Passage -
+ + + + +

There's a small list of Canadian-set romances (including one of yours) at AAR.
"It is true, however, that Can Lit considered romance novels not-books."
Jane Litte, in her paper at the conference, referred to how this sort of attitude was stated quite explicitly by Hilzoy in a post at Obsidian Wings:
"romance novels [...] are not "books", as that word is normally used. They are either tools for relaxation or the female equivalent of porn. They should therefore be compared not to War and Peace, but to either Ultimate Sudoku or the Hustler centerfold."
Hilzoy was then challenged about this, and her further explanation really didn't make things much better:
"Gary and others were offended by the part about romance novels. I think I didn't make my point particularly clearly, so let me try to explain what I meant.
First, a clarification: I meant, and should have said, genre romance novels. I did not mean Jane Austen. Moreover, I meant genre romance novels, not genre fiction generally. [...] I did not mean it to imply, anything about the quality of genre romances. I honestly think not just that most of them stack up pretty well against your average Hustler centerfold, which isn't hard, but that some of them are quite good. [...] when I said that "romance novels are not "books", as that word is normally used", I should, first of all, have said not books but novels, and specifically non-genre fiction. For better or for worse, I think that genre romance (again, I'm agnostic on, because largely ignorant of, other genres) is a different thing than non-genre fiction, and different in large part because it is best seen as a highly constrained performance -- as more like the compulsory program in figure skating, while non-genre fiction is like the freestyle part, where you really can do whatever you want.
I did not, and do not, mean this claim to imply anything at all about the merits of genre romance novels. Even my original claim only implies this if you think (which I assume no one does) that books are more valuable than anything else, or that if something isn't a book in the normal sense, it must be less good. This is obviously false"
Hmm. Ironically, Hilzoy's post was tagged "Why Are They Saying Those Things?"
In response to the first comment, I can't speak for Jessica, but I do recall her saying that she attended at least one meeting of Canadian romance authors, and my impression is that she has been really diligent about immersing herself in all the different aspects of romance publishing.

+ + + + +

Questions to answer -
1. List every person the passage on romance novels mentions by name.
2. Reproduce everything in the passage on romance novels from "Hmm. Ironically, Hilzoy's" down to "of romance publishing.".

Records -

+ + + + +

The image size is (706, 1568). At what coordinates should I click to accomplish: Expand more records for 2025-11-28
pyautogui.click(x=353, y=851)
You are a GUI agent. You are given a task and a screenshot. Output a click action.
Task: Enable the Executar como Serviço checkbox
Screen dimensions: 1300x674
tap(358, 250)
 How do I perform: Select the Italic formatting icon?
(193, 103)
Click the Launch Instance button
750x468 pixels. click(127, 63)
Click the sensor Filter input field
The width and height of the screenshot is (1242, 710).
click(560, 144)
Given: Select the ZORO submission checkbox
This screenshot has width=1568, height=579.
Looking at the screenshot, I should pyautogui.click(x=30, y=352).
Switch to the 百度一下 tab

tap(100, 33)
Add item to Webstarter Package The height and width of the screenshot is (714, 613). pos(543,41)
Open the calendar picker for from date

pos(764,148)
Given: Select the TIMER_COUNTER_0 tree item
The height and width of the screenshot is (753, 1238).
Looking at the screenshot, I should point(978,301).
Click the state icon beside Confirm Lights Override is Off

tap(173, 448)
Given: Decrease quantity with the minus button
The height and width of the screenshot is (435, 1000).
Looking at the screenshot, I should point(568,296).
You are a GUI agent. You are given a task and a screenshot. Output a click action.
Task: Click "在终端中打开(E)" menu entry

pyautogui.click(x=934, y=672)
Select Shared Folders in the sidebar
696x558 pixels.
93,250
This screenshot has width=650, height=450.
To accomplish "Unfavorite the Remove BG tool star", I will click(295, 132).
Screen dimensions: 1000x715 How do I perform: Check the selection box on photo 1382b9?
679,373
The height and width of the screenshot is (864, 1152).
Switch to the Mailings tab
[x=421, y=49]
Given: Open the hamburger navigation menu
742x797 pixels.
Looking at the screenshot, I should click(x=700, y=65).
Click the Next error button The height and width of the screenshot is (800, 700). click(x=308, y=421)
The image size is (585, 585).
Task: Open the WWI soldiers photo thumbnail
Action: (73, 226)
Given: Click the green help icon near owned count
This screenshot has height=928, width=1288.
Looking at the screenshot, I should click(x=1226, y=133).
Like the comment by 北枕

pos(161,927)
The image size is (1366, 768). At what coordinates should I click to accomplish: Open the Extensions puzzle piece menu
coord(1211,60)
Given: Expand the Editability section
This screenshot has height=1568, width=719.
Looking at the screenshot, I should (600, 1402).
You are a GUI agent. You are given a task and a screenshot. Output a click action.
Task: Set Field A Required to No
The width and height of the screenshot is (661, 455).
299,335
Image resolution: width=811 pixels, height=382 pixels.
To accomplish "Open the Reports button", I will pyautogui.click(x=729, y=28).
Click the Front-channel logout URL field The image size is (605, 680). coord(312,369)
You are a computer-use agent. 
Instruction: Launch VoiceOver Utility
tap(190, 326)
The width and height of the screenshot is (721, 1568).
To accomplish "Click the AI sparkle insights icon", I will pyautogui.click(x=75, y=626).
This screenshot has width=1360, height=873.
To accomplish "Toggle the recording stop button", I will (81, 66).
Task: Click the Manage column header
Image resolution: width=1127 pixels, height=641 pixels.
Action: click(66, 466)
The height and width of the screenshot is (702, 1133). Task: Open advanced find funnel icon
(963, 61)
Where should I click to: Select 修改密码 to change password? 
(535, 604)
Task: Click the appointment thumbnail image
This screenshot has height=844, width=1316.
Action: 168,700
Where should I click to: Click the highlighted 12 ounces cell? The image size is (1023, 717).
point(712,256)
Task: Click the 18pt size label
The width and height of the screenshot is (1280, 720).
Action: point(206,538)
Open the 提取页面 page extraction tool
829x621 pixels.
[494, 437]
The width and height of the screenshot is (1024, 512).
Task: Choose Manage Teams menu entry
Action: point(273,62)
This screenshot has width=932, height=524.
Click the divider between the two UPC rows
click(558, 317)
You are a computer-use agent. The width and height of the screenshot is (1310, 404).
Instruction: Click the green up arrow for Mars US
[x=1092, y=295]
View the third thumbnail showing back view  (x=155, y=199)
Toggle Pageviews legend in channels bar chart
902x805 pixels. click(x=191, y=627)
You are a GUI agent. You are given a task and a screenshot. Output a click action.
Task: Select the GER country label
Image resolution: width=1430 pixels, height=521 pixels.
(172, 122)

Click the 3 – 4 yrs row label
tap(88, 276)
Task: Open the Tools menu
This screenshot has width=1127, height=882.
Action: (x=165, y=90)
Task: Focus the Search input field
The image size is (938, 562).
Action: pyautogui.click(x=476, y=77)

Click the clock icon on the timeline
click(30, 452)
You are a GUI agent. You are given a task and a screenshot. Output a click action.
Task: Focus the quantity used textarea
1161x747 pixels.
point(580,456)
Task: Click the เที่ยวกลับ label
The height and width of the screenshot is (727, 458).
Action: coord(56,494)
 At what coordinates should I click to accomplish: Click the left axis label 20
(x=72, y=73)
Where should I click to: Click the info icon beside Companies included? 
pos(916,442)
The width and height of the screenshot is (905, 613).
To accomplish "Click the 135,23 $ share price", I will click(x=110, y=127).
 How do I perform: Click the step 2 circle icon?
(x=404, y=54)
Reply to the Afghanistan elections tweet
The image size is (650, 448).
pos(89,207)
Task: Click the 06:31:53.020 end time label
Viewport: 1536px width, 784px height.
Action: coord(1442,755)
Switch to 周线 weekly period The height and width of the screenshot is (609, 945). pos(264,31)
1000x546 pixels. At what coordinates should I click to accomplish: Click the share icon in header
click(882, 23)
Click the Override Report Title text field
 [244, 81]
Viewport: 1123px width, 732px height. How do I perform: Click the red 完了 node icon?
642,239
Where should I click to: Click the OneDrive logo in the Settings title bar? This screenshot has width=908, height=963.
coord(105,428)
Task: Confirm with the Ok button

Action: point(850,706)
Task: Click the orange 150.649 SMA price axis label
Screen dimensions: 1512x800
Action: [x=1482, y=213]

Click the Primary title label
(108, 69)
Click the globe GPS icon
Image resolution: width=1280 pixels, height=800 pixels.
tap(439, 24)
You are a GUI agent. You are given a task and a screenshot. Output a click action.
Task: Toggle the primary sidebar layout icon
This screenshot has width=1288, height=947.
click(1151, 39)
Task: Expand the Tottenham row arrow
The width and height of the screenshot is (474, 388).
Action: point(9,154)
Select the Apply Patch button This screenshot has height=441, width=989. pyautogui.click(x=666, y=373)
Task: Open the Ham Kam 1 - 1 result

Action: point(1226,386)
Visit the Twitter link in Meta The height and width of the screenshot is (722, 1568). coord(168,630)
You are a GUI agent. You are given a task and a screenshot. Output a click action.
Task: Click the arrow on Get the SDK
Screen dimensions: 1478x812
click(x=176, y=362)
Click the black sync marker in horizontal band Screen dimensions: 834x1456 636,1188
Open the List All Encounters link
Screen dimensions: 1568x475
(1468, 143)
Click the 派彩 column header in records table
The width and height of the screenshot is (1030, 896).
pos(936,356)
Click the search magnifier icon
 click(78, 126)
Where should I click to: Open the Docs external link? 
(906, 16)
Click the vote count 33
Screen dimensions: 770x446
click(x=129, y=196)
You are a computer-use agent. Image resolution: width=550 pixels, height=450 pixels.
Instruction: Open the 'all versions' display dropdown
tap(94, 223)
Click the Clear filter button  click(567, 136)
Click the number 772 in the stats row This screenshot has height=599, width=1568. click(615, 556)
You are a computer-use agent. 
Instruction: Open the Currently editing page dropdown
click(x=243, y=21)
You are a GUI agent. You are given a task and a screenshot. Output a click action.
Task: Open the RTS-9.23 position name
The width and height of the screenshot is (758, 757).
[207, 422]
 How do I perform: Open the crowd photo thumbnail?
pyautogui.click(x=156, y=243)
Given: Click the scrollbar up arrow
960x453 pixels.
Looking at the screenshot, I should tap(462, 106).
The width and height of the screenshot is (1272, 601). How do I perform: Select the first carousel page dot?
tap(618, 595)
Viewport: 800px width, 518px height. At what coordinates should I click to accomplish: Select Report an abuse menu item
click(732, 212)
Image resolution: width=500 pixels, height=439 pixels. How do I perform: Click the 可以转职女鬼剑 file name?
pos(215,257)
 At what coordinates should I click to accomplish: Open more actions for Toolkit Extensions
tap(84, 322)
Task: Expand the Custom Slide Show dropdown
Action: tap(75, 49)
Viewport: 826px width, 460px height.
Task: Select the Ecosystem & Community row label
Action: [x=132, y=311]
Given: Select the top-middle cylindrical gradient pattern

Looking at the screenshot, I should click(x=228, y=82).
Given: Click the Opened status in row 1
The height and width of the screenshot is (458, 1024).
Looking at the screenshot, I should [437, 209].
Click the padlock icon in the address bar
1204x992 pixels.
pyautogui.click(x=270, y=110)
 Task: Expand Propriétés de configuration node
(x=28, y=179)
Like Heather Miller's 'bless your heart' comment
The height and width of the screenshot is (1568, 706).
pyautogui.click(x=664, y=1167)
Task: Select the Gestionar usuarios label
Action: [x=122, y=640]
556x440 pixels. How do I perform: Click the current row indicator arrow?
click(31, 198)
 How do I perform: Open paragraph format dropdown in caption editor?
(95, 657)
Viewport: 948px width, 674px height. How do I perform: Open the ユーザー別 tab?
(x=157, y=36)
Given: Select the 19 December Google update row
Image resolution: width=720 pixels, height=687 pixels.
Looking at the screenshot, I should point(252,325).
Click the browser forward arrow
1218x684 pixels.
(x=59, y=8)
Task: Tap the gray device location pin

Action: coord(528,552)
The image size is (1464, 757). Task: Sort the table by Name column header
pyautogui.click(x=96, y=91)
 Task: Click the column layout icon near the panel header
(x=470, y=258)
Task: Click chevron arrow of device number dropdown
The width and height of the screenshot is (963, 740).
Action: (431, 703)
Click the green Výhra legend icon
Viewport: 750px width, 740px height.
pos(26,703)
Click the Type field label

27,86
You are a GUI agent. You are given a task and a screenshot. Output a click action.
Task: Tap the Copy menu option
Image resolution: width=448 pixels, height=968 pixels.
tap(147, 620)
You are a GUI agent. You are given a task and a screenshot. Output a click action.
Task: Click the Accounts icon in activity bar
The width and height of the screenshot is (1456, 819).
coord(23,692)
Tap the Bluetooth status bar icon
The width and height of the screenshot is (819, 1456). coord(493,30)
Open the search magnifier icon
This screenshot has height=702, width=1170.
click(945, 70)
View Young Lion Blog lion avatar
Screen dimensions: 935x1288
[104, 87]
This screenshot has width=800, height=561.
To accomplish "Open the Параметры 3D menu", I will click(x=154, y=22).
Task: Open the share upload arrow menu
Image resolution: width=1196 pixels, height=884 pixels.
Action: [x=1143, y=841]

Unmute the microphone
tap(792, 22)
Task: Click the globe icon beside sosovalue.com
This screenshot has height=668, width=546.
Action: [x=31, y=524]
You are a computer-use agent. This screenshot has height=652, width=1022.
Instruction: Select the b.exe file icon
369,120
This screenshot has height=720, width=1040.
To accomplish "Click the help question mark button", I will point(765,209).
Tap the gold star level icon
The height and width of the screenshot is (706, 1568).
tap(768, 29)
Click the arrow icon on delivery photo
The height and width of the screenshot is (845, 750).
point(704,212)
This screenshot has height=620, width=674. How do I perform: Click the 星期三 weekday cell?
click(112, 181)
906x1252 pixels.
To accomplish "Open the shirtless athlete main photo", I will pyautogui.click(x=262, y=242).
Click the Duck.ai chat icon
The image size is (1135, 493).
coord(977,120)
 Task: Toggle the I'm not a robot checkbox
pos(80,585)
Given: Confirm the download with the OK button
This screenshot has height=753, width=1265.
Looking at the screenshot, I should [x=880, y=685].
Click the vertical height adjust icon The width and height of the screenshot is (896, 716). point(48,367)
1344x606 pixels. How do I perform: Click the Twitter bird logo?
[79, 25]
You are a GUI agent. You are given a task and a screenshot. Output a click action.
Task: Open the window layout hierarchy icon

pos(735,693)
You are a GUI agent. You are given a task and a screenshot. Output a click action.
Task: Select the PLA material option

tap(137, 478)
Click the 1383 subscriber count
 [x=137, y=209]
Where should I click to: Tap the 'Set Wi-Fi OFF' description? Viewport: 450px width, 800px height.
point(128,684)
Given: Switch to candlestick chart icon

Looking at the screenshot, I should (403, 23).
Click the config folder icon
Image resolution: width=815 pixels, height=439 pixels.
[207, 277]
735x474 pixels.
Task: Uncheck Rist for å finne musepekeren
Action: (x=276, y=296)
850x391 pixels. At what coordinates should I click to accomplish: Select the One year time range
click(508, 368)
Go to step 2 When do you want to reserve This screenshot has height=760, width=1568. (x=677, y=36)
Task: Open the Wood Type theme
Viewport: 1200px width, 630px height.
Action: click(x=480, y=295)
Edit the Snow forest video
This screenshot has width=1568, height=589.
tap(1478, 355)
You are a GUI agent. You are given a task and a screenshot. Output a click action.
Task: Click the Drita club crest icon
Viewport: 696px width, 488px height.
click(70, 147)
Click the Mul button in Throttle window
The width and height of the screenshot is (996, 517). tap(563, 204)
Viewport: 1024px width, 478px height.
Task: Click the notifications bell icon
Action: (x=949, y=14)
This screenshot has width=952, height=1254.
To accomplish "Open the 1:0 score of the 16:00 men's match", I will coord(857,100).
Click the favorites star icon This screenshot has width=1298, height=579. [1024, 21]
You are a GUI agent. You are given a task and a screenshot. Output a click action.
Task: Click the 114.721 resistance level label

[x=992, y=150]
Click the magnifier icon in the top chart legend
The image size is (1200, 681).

+ + + + +

Solutions for each task -
1. Jane Litte, Hilzoy, Gary, Jane Austen, Jessica

2.
Hmm. Ironically, Hilzoy's post was tagged "Why Are They Saying Those Things?"
In response to the first comment, I can't speak for Jessica, but I do recall her saying that she attended at least one meeting of Canadian romance authors, and my impression is that she has been really diligent about immersing herself in all the different aspects of romance publishing.